-- BEGIN Material --
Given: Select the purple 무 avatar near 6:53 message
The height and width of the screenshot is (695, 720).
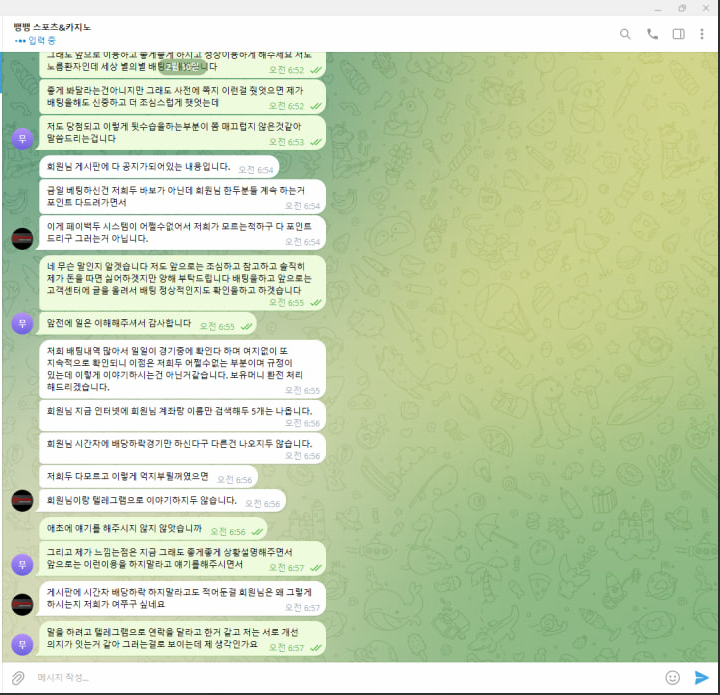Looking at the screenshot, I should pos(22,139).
-- END Material --
-- BEGIN Material --
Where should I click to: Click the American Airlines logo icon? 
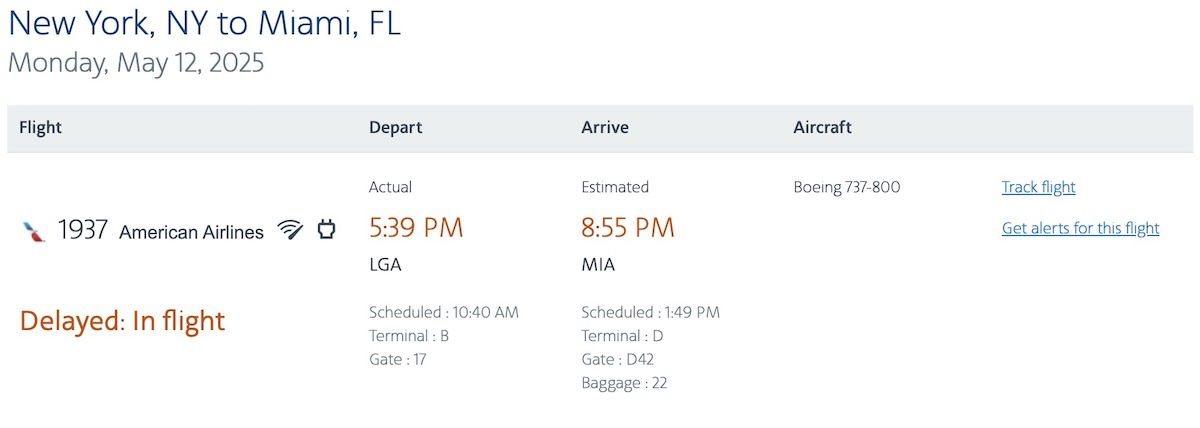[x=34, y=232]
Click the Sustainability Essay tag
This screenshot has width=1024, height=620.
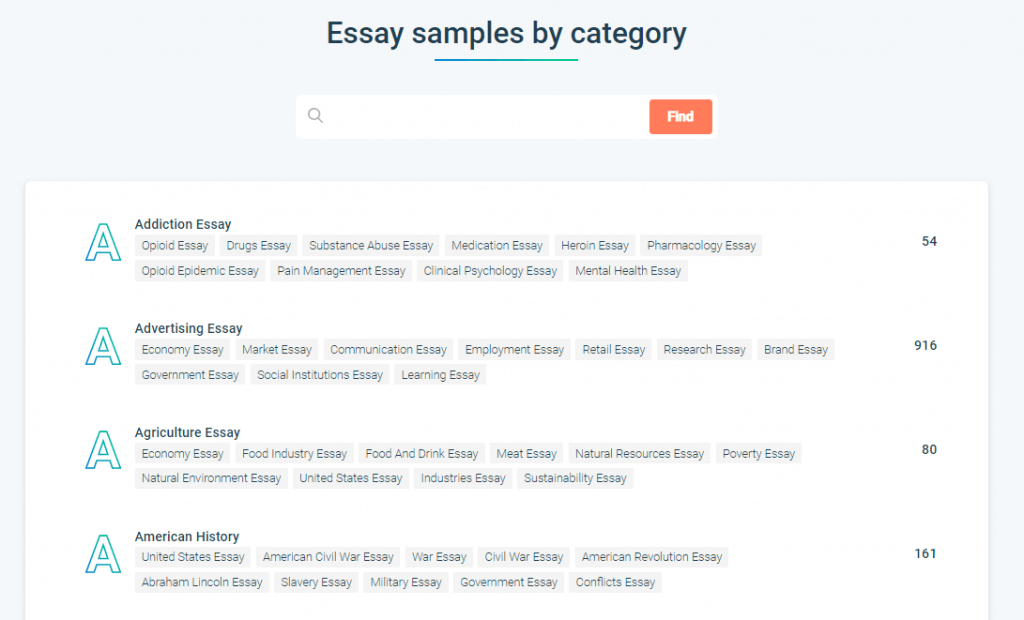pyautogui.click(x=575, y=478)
-- END Material --
Short task: Rewrite the rows from the line containing "Click the Sustainability Essay tag" down to the line containing "pyautogui.click(x=575, y=478)", both included, with "tag" replaced by "label" and nothing else changed. Omit the pictures from your answer.

Written response:
Click the Sustainability Essay label
This screenshot has width=1024, height=620.
pyautogui.click(x=575, y=478)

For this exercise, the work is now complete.